··· Text block
Tuesday, March 17, 2015

Latch Challenges and Self-Doubt – Dori’s Story





I had always dreamed I would breastfeed. I can even remember playing pretend with my dolls as a child. I don’t recall my first encounter with nursing but it has always been something that fascinated me. When I found myself single and pregnant at 20 with my oldest, Kayleigh, I knew I would give nursing my best shot. At the time I didn’t know about the benefits or the affects it would have on me physically or emotionally. While I was supported by my mom, I felt very alone.  Boy did I have a lot to learn. Looking back I tried but after two months of nursing and four months of pumping, due to the pain of latching, I quit nursing.

Fast forward ten years! I married my husband Justin and he took to my daughter right away. I knew he’d be a perfect Daddy not only to my daughter but to the son we welcomed in October of 2013. This time I knew what to expect. I knew how hard it would be and how dedicated the whole family needed to be to make this breastfeeding thing work. Once Jack arrived and at just one week was a nursing champ I was sure it was going to be different this time. That’s when the pain became more intense with each feeding. I reached out to a local lactation consultant due to the most excruciating pain I had ever felt. It was happening all over again!!

My son, Jack, was diagnosed with a class IV lip and tongue tie.  I didn’t know what that meant but I knew that it was preventing me from having the breastfeeding relationship I so desperately wanted. After revision at three weeks by a local dentist, we spent weekly appointments at the lactation consultant’s office and chiropractor’s office doing weight checks and receiving adjustments. These were some of the most trying times of my life. I emotionally had been punched in the stomach and beaten to the ground. I just wanted to feel normal, to be happy and to bond with my new baby. I sobbed every day and every day I threatened to quit. I just couldn’t do it anymore but I wanted to continue so badly.
······
··· Dataset
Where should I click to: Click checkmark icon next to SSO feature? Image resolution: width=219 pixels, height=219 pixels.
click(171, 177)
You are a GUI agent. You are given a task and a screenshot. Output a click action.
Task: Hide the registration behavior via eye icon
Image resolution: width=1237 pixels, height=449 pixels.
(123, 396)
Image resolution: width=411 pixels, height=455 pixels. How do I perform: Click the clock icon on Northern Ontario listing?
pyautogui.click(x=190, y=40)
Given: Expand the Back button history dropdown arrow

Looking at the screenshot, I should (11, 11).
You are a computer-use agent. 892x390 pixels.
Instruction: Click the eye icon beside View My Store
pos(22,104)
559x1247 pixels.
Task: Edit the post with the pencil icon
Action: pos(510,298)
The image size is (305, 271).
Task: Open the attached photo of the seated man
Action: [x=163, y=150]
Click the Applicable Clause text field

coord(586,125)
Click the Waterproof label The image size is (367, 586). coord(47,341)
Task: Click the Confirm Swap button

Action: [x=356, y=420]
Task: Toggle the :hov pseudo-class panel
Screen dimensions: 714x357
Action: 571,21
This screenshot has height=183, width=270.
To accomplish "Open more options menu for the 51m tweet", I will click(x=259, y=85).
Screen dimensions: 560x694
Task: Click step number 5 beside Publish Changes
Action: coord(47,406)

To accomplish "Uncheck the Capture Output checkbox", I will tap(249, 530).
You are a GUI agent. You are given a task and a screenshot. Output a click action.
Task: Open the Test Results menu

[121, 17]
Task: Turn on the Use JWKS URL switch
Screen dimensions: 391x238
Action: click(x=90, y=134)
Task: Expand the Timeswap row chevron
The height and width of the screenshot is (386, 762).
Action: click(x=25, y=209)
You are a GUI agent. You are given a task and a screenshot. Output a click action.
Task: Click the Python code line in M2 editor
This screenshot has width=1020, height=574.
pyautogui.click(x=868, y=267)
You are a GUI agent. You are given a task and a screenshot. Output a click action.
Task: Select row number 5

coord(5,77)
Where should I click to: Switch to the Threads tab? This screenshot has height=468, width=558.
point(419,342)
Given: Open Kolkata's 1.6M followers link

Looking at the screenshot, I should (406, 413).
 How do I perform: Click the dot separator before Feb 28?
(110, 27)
······
* Problems to work on
1. Please answer these questions from Dori's story:
(a) How old was Dori when she became pregnant with Kayleigh?
(b) In what month and year was her son welcomed?
(c) Who performed the revision of Jack's lip and tongue tie?
2. Decide whether each statement agrees with Dori's story, and give the words that settle it:
(a) Dori nursed Kayleigh for six months before quitting.
(b) Jack's tie was revised when he was three weeks old.
(c) Dori had no support from her mom the first time.
The data has no role in these tasks.

* Answer list
1.
(a) 20
(b) October of 2013
(c) A local dentist

2.
(a) No: "after two months of nursing and four months of pumping, due to the pain of latching, I quit nursing."
(b) Yes: "After revision at three weeks by a local dentist"
(c) No: "While I was supported by my mom, I felt very alone."